**Document passage**
####################

This patchset fixes the request UAF issue by one simple approach,
without clearing ->rqs[] in fast path.

1) grab request's ref before calling ->fn in blk_mq_tagset_busy_iter,
and release it after calling ->fn, so ->fn won't be called for one
request if its queue is frozen, done in 1st patch

2) always complete request synchronously when the completing is run
via blk_mq_tagset_busy_iter(), done in 2nd patch

3) clearing any stale request referred in ->rqs[] before freeing the
request pool, one per-tags spinlock is added for protecting
grabbing request ref vs. clearing ->rqs[tag], so UAF by refcount_inc_not_zero
in bt_tags_iter() is avoided, done in 3rd patch.


V2:
	- take Bart's suggestion to not add blk-mq helper for completing
	  requests when it is being iterated
	- don't grab rq->ref if the iterator is over static rqs because
	the use case do require to iterate over all requests no matter if
	the request is initialized or not

Ming Lei (3):
  blk-mq: grab rq->refcount before calling ->fn in
    blk_mq_tagset_busy_iter
  blk-mq: complete request locally if the completion is from tagset
    iterator
  blk-mq: clear stale request in tags->rq[] before freeing one request
    pool

 block/blk-mq-tag.c     | 33 ++++++++++++++++++-----
 block/blk-mq-tag.h     |  3 +++
 block/blk-mq.c         | 61 +++++++++++++++++++++++++++++++++++-------
 block/blk-mq.h         |  1 +
 include/linux/blkdev.h |  2 ++
 5 files changed, 84 insertions(+), 16 deletions(-)

-- 
2.29.2


^ permalink raw reply	[flat|nested] 11+ messages in thread

* [PATCH V2 1/3] blk-mq: grab rq->refcount before calling ->fn in blk_mq_tagset_busy_iter
  2021-04-27  1:45 [PATCH V2 0/3] blk-mq: fix request UAF related with iterating over tagset requests Ming Lei
@ 2021-04-27  1:45 ` Ming Lei
  2021-04-27  2:28   ` Bart Van Assche
  2021-04-27  1:45 ` [PATCH V2 2/3] blk-mq: complete request locally if the completion is from tagset iterator Ming Lei
  2021-04-27  1:45 ` [PATCH V2 3/3] blk-mq: clear stale request in tags->rq[] before freeing one request pool Ming Lei
  2 siblings, 1 reply; 11+ messages in thread
From: Ming Lei @ 2021-04-27  1:45 UTC (permalink / raw)

####################

**Available data**

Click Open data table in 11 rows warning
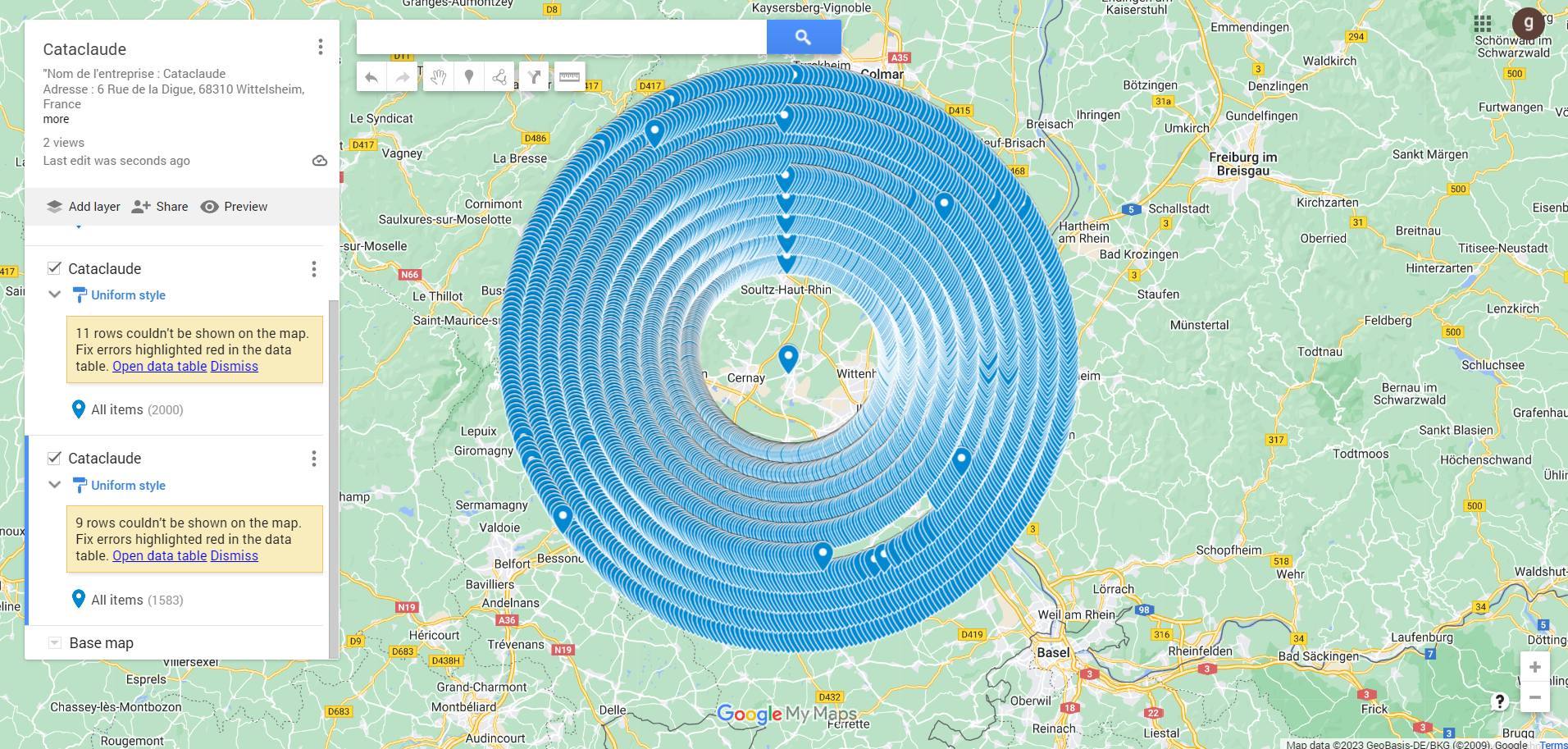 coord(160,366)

####################

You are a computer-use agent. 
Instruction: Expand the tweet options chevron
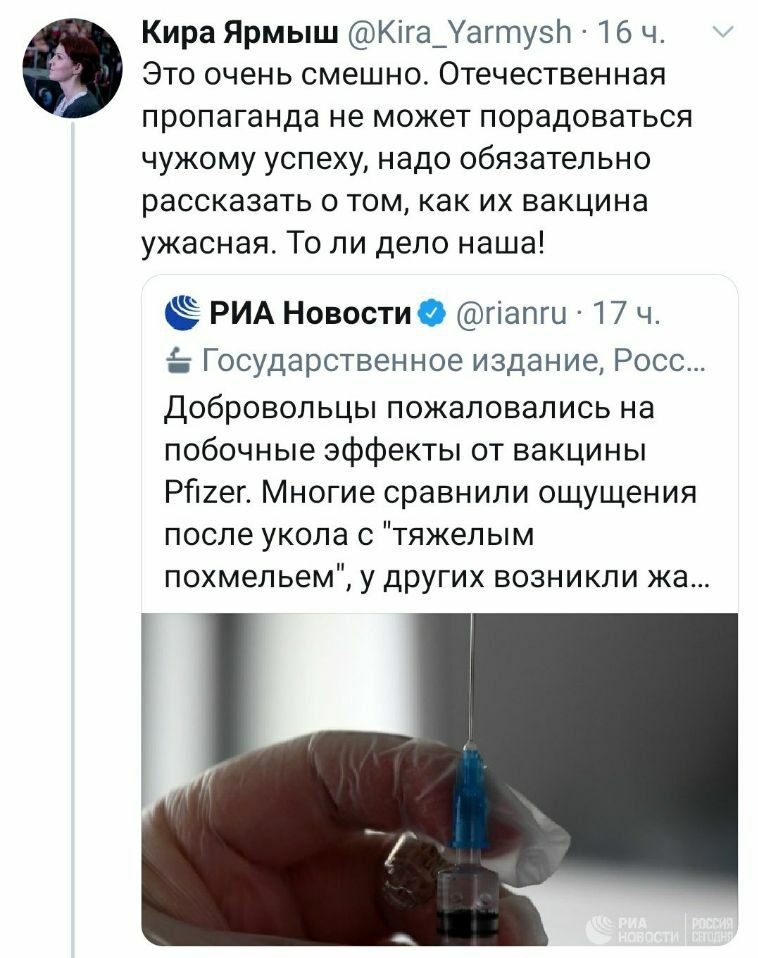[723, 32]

####################

**Exercises**
1. Identify every line of the records that contains the word "tweet", matching case exactly.
2. Pick up the mailing-list message about the blk-mq request use-after-free patches from the point where it stops.
The records are unrelated to the text.

**Task-by-task answers**
1.
Instruction: Expand the tweet options chevron

2.
  To: Jens Axboe
  Cc: linux-block, Bart Van Assche, Khazhy Kumykov,
	Shin'ichiro Kawasaki, Hannes Reinecke, John Garry,
	David Jeffery, Ming Lei

Grab rq->refcount before calling ->fn in blk_mq_tagset_busy_iter(), and
this way will prevent the request from being re-used when ->fn is
running. The approach is same as what we do during handling timeout.

Fix request UAF related with completion race or queue releasing:

- If one rq is referred before rq->q is frozen, then queue won't be
frozen before the request is released during iteration.

- If one rq is referred after rq->q is frozen, refcount_inc_not_zero()
will return false, and we won't iterate over this request.

However, still one request UAF not covered: refcount_inc_not_zero() may
read one freed request, and it will be handled in next patch.

Signed-off-by: Ming Lei <ming.lei@redhat.com>
---
 block/blk-mq-tag.c | 23 +++++++++++++++++------
 block/blk-mq.c     | 14 +++++++++-----
 block/blk-mq.h     |  1 +
 3 files changed, 27 insertions(+), 11 deletions(-)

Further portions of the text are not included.